Cloud Sync
Synchronize ARC configuration across machines using a configurable storage backend. Cloud sync pushes and pulls config.json, shared layer content, and task data.
Quick Start
arc sync configure --provider filesystem --path /mnt/nas/arc-sync
arc sync push
arc sync pull
arc sync statusSync Providers
ARC uses a SyncProvider interface with pluggable backends. The filesystem provider ships built-in; additional providers (S3, etc.) are planned.
Filesystem Provider
Works with any mounted path — NAS, Dropbox folder, USB drive, or a network share.
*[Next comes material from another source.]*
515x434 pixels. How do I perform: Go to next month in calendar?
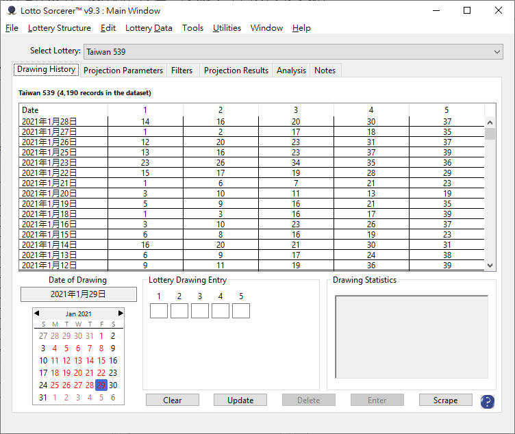(121, 314)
arc sync configure --provider filesystem --path ~/Dropbox/arc-sync
arc sync configure --provider filesystem --path /mnt/nas/arc-configThe filesystem provider uses:
- Atomic writes — temp file + rename to prevent corruption
- Mtime change detection — only syncs files that have actually changed
- Cursor tracking — remembers the last sync point for efficient deltas
What Gets Synced
| Data | Synced |
|---|---|
config.json | Profile registry, active profile, settings |
shared/ | Shared layer content (MCP servers, commands, CLAUDE.md) |
tasks/ | Task store |
memory/ | Persistent memory (if shared memory enabled) |
| Credentials | Never synced — stays local |
WARNING
Credentials and API keys are never included in sync. Each machine maintains its own authentication state.
Conflict Resolution
Sync uses last-write-wins conflict resolution. When a conflict is detected, the newer version wins and the older version is logged to ~/.arc/sync-conflicts.json for manual review.
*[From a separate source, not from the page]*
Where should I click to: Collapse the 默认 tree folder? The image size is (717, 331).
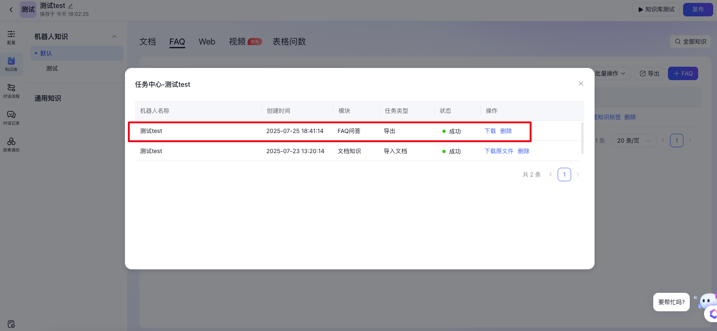tap(36, 53)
# Check for drift between local and remote
arc sync status
# View conflict log
cat ~/.arc/sync-conflicts.jsonShared Layer
The shared layer (~/.arc/shared/) is the primary mechanism for sharing configuration across profiles on the same machine. Cloud sync extends this to work across machines.
# Enable shared layer for a profile
arc shared enable work --memory --claude-md
# Sync shared content to all enabled profiles
arc shared sync
# Check what's shared and which profiles are enabled
arc shared statusHow Shared Syncing Works
- MCP servers — shared keys merged into profile's
settings.json, profile-specific keys win on conflict - Commands — files from
shared/commands/copied into profile, existing files preserved - CLAUDE.md — shared content wrapped in sentinel markers and prepended
- Memory/Projects — directories linked via Windows junction or Unix symlink
A manifest file (.arc-shared.json) tracks what was synced, enabling clean reversal and re-sync.
TUI Sync View
The TUI Sync view displays real shared layer state with keyboard-driven sync actions.
| Key | Action |
|---|---|
p | Pull — sync remote changes to local |
P | Push — sync local changes to remote |
The view shows the current sync status, last sync time, which profiles have the shared layer enabled, and any pending changes. Sync progress is displayed inline during pull and push operations.
Web Dashboard Sync Management
The Web Dashboard Sync view provides sync management through a browser interface:
- Status — real-time sync state, last sync time, and drift detection
- Pull — pull remote changes to the local machine
- Push — push local changes to the remote sync target
- Conflict log — view any sync conflicts pending resolution
All sync operations broadcast progress updates over WebSocket. Connected clients see pull/push status in real time.
TIP
Sync is fully managed from all three interfaces — CLI, TUI, and Web Dashboard. The TUI and Web views show the same real-time shared layer state.
SyncManager
The SyncManager wraps any SyncProvider with cursor tracking and status reporting:
interface SyncProvider {
push(data: SyncDelta): Promise<void>;
pull(cursor: string): Promise<SyncDelta>;
status(): Promise<SyncStatus>;
}Use arc sync status to see the last sync time and detect drift between local and remote state.